Wednesday 21 August 2013

The White Queen

Having now watched the final episode of this BBC adaptation, I have a new standard for bad historical fiction.

It is hard to know what kept me with this one to the end: the first half of the series was less bad than the second half, and some of the performances - especially James Frain as the earl of Warwick, and Rupert Graves as Stanley - did keep your attention. And the basic story of the wars of the Roses is one that's well worth telling, and too little known: again, especially the first part, up to 1471, where frankly this one should have ended. At least we now know, mercifully, there will be no second series. When it became clear that we were being told that the younger of the princes in the Tower had in fact survived, I started getting hot flushes and fearing a storyline in which Perkin Warbeck was not an imposter.

But the real question: what was it that made this particular series so bad? I haven't read the novels, so I don't know if this was a lousy book which screenwriters couldn't rescue, or a good book wrecked by a crass adaptation. For what it is, I'd pick out a couple of key flaws.

Naturally, I'm going to complain about the portrayal of religious life, which rang utterly false - the only pious character, Margaret Beaufort, was depicted as almost wholly deranged, and nobody else seemed to have any functioning Christianity at all. The magic made no sense at all. Still, getting religion right is really hard. Even the sainted Hilary Mantel, who sets the gold standard of historical writing, seems to me to fall short on that one (though there is falling short, and there is blowing up on the launchpad).

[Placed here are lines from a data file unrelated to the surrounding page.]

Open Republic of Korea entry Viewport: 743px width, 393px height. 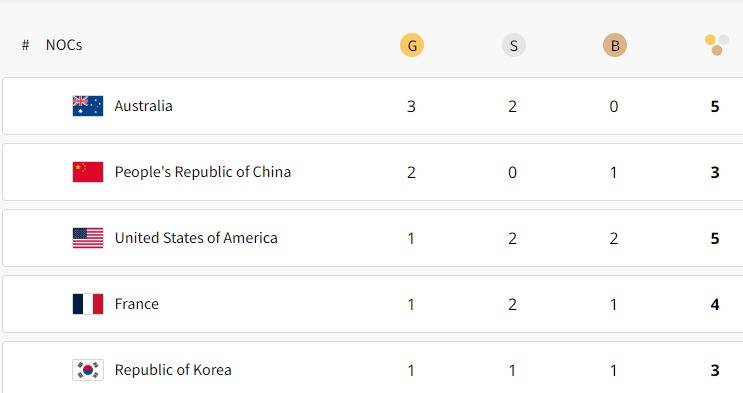[173, 370]
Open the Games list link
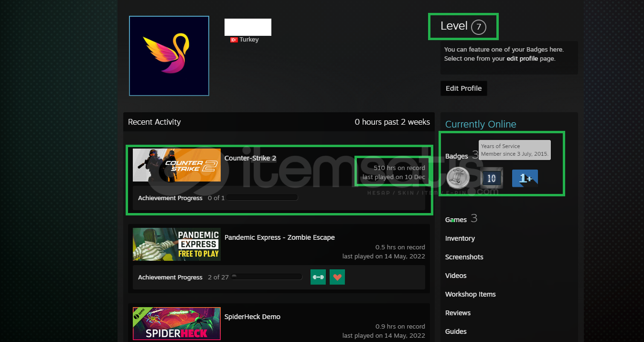This screenshot has width=644, height=342. pyautogui.click(x=456, y=220)
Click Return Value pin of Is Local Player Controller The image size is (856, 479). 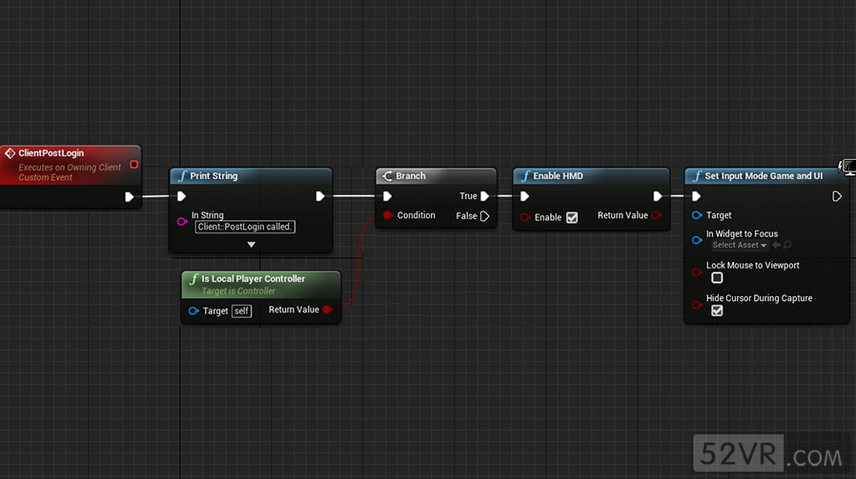(x=327, y=310)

More strikingly: there was not a single character of any significance, and indeed scarcely a speaking part, who was not a member of the high nobility. We saw nothing of any real people (it didn't help that the battles seemed to have about ten people on each side). It made Downton Abbey look like gritty realism.

But did I say 'character'? Those nobles weren't really characters, just chess pieces who moved around doing what the historical outline said they did, with simple motivations inserted to get them from A to B. And when the facts didn't quite fit the rationalised motivations given, well, too bad, you just worked around it.

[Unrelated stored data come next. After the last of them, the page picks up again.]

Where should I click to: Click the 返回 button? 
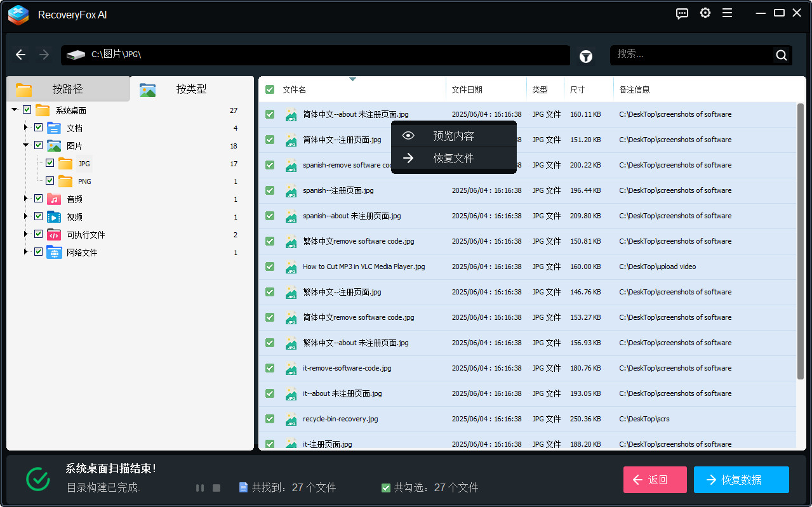(655, 480)
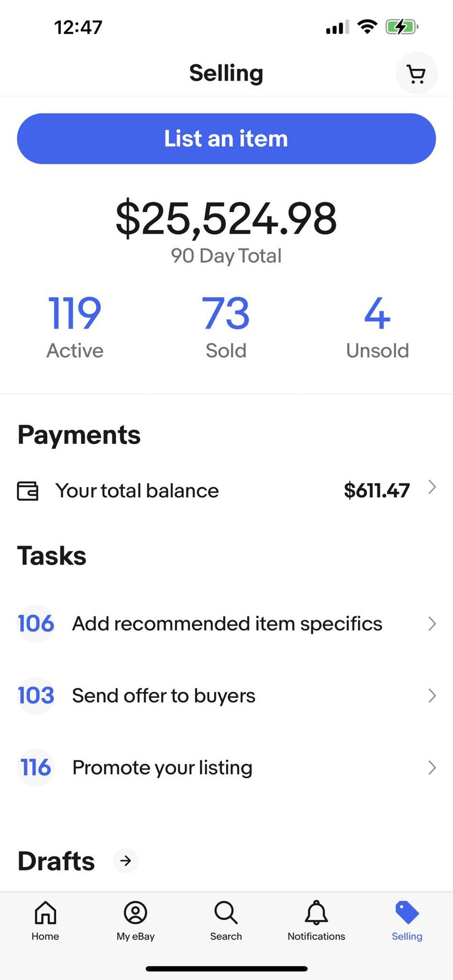Tap the wallet icon beside total balance
This screenshot has width=453, height=980.
(27, 491)
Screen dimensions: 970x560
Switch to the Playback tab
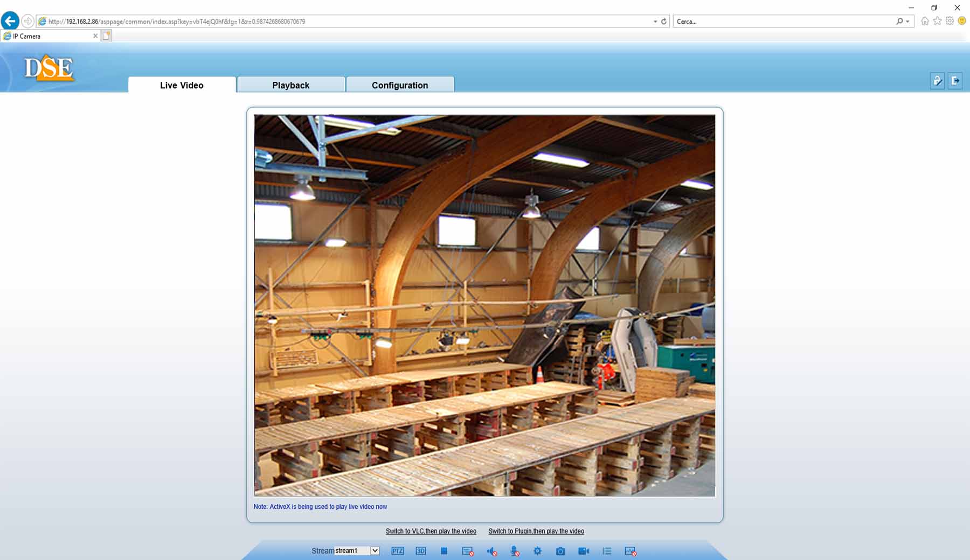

And that I think is the real problem: a chronic lack of inventiveness and imagination. What we had was a 21st-century soap draped over some 15th-century characters. None of the blanks in the story were filled in with anything that rang true.

Historians usually complain that historical fictions get things wrong, which does seem to me to miss the point a bit: they are fictions. This one had a much, much graver fault: it failed to make anything up.

1 comment:

  1. Ooh, it got right up your nose!! I've not had the pleasure, but have had an obsession with Catherine Swynford (and thus the Beauforts) since reading Anya Seaton's 'Katherine' as a love lorn and hopelessly romantic teenager (difficult to imagine I know) - the book very much a work of fiction I'm told (The aforementioned lady and Cathy from Wuthering Heights gave C her name!).
    However, I do know you may have a soft spot for the Tudors... you should watch 'The Other Boleyn Girl' now; it'll be a treat!!